● Provided information:
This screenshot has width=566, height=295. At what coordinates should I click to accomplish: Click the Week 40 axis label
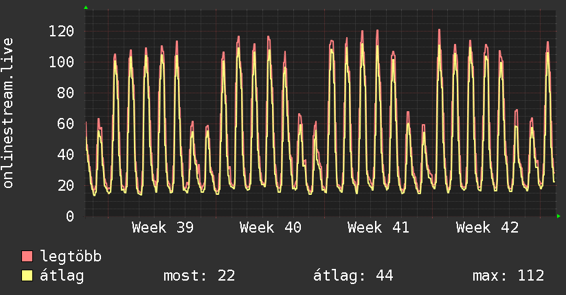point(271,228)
==
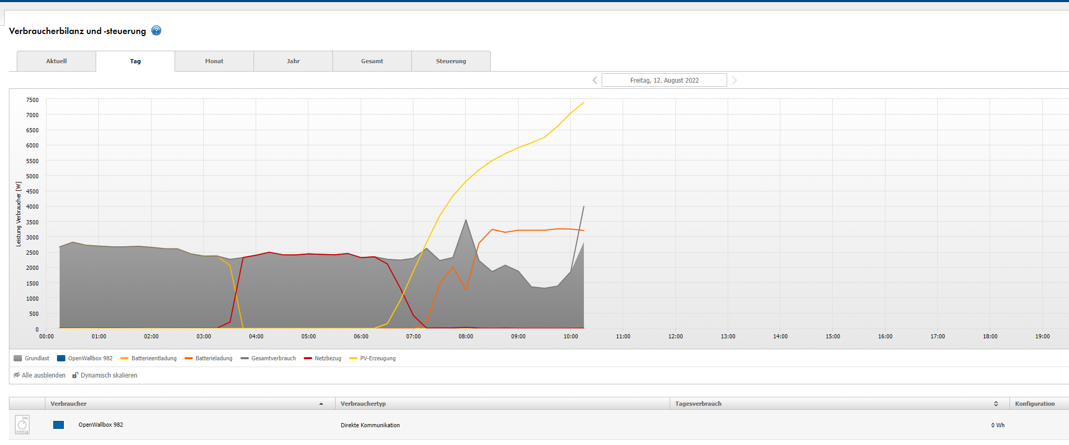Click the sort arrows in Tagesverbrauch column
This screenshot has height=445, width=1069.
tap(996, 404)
---
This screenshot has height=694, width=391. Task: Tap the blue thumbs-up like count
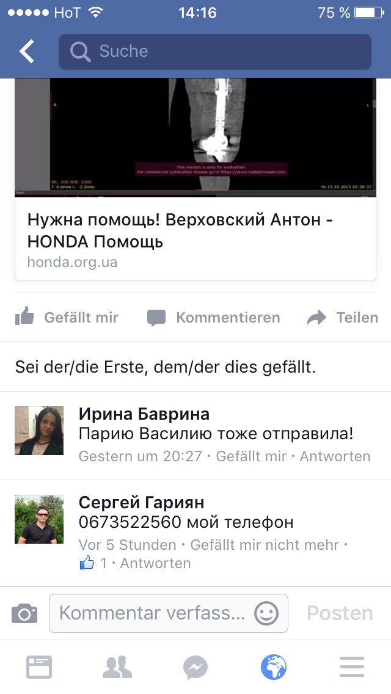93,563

● What is needed:
Rewrite the material from the line containing "Click the sort" down to the line containing "tap(996, 404)", swapping "screenshot" for "image" and keeping everything else the same. Return only those lines, leaving out the pictures.

● Complete output:
Click the sort arrows in Tagesverbrauch column
This image has height=445, width=1069.
tap(996, 404)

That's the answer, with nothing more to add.